• _Required work_:
Please render the material below, from the line holding "744, 600, 749)" through the line holding "9, 1339, 16)", inclusive, as a Markdown table with the columns Row and Line. Give one numbered row per line and skip any blank lines.

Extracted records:
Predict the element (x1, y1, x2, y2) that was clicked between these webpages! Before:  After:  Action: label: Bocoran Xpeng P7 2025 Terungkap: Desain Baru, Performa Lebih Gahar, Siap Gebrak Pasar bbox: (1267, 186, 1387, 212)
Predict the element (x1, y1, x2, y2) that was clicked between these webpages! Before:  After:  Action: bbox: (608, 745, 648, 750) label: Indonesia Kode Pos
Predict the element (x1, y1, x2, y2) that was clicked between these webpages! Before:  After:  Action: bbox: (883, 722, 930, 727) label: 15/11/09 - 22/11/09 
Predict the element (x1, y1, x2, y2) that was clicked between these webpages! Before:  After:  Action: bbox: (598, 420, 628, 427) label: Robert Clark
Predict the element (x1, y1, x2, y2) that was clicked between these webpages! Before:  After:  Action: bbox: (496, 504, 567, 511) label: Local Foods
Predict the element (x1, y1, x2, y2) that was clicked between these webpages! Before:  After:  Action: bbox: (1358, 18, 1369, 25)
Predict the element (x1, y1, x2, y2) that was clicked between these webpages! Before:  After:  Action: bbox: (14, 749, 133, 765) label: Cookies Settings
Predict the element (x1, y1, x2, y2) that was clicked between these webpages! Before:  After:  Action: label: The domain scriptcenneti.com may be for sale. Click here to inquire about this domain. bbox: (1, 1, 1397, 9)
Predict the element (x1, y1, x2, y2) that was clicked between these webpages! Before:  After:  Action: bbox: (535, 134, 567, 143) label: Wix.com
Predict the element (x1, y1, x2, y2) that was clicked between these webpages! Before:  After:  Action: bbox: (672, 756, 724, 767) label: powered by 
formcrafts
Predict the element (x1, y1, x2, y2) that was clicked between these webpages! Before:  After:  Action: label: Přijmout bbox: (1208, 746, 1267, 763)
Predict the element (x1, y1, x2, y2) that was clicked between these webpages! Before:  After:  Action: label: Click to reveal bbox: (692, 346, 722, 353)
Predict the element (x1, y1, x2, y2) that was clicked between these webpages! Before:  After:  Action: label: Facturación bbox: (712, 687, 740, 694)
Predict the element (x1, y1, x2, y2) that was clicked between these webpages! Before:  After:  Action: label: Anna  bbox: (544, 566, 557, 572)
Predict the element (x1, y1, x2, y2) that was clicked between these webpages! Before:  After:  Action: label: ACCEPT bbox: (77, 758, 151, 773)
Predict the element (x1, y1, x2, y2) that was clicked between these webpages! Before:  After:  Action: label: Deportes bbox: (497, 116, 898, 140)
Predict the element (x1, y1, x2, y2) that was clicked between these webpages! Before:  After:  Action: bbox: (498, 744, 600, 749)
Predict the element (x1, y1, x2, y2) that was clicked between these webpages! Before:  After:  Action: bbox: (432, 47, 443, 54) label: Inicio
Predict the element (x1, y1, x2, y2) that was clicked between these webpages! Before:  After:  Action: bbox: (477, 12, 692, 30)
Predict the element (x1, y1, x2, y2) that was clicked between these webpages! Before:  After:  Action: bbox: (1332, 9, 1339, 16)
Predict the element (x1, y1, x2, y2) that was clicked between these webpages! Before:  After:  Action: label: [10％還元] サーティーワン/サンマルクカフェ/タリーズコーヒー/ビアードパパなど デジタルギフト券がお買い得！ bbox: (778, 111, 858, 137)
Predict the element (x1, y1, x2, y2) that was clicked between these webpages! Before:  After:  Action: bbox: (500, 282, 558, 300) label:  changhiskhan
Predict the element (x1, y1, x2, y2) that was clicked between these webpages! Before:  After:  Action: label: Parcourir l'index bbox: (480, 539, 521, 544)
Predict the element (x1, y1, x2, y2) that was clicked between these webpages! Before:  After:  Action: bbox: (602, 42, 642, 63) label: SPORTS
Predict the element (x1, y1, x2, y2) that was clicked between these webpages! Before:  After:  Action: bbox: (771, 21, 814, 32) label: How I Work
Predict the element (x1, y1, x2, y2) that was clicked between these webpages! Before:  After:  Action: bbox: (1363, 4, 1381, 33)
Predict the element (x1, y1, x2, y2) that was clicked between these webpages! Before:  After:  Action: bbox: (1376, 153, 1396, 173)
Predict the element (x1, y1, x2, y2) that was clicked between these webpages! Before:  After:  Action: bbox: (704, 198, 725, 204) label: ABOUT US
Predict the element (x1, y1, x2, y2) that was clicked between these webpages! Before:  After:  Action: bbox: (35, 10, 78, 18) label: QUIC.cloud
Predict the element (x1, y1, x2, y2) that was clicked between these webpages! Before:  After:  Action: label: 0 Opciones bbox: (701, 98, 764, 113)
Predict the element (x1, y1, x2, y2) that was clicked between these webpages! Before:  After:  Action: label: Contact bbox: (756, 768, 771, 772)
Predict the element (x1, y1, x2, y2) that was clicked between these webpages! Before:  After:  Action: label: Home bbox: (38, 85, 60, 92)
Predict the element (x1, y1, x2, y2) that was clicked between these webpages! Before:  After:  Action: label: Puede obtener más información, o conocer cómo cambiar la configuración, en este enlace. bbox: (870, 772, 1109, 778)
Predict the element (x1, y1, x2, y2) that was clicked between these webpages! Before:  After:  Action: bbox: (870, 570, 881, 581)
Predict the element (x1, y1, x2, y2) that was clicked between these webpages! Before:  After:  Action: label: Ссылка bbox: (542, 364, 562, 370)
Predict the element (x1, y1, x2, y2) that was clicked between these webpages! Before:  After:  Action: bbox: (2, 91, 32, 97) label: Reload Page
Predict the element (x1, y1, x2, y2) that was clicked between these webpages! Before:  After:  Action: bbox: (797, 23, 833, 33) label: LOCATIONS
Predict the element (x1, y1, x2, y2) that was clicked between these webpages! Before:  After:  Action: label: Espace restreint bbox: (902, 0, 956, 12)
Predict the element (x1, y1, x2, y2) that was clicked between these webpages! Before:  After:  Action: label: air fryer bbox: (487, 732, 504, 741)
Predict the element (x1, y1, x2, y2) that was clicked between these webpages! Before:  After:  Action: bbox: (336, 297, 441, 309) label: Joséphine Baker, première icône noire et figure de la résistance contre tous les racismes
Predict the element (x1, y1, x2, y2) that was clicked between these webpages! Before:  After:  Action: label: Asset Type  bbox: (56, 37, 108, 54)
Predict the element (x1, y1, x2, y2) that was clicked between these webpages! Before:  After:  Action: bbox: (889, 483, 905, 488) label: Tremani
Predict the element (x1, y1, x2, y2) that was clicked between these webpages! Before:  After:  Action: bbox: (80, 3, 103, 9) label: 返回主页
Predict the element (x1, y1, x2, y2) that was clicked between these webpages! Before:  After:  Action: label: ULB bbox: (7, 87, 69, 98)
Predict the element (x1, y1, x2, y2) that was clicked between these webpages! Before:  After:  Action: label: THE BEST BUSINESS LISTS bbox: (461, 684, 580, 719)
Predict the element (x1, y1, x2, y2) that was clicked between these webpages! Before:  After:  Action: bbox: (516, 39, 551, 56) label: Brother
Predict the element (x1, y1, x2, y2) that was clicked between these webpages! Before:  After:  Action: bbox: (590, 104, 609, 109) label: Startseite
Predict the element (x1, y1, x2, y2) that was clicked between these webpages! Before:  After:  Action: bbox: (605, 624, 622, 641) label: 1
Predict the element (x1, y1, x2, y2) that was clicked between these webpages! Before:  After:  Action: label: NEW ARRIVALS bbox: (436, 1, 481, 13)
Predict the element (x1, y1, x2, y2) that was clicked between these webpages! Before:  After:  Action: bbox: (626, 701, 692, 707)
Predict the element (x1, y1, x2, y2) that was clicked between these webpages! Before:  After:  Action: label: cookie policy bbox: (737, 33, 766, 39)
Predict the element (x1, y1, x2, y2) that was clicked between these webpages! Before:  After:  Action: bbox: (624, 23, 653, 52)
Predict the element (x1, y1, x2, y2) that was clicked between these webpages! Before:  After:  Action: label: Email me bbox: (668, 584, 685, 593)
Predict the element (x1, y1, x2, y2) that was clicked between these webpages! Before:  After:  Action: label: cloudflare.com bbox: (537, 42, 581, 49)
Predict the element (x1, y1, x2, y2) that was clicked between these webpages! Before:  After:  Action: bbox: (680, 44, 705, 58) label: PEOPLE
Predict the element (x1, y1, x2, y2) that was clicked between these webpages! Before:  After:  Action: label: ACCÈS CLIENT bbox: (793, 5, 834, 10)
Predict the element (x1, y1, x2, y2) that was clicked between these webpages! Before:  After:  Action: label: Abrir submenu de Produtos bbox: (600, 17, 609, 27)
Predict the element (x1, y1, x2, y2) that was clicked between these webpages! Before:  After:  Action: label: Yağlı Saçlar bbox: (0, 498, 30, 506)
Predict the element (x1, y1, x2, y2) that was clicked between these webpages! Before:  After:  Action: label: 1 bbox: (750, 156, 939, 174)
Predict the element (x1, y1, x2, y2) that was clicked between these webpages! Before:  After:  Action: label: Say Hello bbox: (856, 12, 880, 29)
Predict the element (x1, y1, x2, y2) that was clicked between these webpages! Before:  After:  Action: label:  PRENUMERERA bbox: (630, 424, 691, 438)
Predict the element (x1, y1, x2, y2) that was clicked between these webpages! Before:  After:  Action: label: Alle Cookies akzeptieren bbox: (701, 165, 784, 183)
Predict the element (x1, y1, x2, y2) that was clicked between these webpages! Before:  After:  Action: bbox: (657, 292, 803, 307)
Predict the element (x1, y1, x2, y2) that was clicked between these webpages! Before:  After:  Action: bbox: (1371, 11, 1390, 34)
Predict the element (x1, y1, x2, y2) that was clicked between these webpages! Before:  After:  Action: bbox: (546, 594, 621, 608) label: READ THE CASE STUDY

• _Output of the exercise_:
| Row | Line |
|---|---|
| 1 | Predict the element (x1, y1, x2, y2) that was clicked between these webpages! Before:  After:  Action: bbox: (498, 744, 600, 749) |
| 2 | Predict the element (x1, y1, x2, y2) that was clicked between these webpages! Before:  After:  Action: bbox: (432, 47, 443, 54) label: Inicio |
| 3 | Predict the element (x1, y1, x2, y2) that was clicked between these webpages! Before:  After:  Action: bbox: (477, 12, 692, 30) |
| 4 | Predict the element (x1, y1, x2, y2) that was clicked between these webpages! Before:  After:  Action: bbox: (1332, 9, 1339, 16) |